About this exercise:
Write each line exactly as it stands, from the line containing "This screenshot has height=699, width=1023." through the end of the data.

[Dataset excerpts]
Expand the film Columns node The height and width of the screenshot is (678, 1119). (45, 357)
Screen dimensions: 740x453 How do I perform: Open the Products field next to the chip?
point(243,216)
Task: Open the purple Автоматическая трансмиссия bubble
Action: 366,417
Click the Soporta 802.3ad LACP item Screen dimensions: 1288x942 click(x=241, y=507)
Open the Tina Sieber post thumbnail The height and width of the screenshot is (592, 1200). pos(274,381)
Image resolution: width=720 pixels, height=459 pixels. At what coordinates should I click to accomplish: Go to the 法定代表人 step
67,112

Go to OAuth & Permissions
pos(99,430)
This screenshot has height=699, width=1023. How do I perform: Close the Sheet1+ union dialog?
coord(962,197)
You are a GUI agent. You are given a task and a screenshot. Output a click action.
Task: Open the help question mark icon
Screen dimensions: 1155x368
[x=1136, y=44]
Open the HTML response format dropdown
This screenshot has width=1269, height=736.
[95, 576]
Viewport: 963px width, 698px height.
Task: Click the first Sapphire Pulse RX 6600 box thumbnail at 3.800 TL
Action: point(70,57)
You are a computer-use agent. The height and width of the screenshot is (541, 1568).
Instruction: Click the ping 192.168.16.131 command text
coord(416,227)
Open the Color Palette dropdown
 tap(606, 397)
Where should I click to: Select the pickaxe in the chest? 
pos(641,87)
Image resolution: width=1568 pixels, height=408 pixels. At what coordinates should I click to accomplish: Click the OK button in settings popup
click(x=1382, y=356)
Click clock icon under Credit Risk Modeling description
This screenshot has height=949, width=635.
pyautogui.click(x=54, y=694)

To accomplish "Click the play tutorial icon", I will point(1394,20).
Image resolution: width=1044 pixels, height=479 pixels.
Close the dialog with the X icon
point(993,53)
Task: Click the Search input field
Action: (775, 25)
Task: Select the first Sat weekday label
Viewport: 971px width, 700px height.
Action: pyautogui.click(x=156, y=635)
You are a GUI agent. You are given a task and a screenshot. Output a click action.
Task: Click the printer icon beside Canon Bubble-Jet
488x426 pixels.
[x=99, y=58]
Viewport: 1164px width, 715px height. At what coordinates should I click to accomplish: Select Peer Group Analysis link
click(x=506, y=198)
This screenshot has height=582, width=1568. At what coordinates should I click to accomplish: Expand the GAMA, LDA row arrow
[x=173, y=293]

Written reply:
This screenshot has height=699, width=1023. How do I perform: Close the Sheet1+ union dialog?
coord(962,197)
You are a GUI agent. You are given a task and a screenshot. Output a click action.
Task: Open the help question mark icon
Screen dimensions: 1155x368
[x=1136, y=44]
Open the HTML response format dropdown
This screenshot has width=1269, height=736.
[95, 576]
Viewport: 963px width, 698px height.
Task: Click the first Sapphire Pulse RX 6600 box thumbnail at 3.800 TL
Action: point(70,57)
You are a computer-use agent. The height and width of the screenshot is (541, 1568).
Instruction: Click the ping 192.168.16.131 command text
coord(416,227)
Open the Color Palette dropdown
 tap(606, 397)
Where should I click to: Select the pickaxe in the chest? 
pos(641,87)
Image resolution: width=1568 pixels, height=408 pixels. At what coordinates should I click to accomplish: Click the OK button in settings popup
click(x=1382, y=356)
Click clock icon under Credit Risk Modeling description
This screenshot has height=949, width=635.
pyautogui.click(x=54, y=694)

To accomplish "Click the play tutorial icon", I will point(1394,20).
Image resolution: width=1044 pixels, height=479 pixels.
Close the dialog with the X icon
point(993,53)
Task: Click the Search input field
Action: (775, 25)
Task: Select the first Sat weekday label
Viewport: 971px width, 700px height.
Action: pyautogui.click(x=156, y=635)
You are a GUI agent. You are given a task and a screenshot. Output a click action.
Task: Click the printer icon beside Canon Bubble-Jet
488x426 pixels.
[x=99, y=58]
Viewport: 1164px width, 715px height. At what coordinates should I click to accomplish: Select Peer Group Analysis link
click(x=506, y=198)
This screenshot has height=582, width=1568. At what coordinates should I click to accomplish: Expand the GAMA, LDA row arrow
[x=173, y=293]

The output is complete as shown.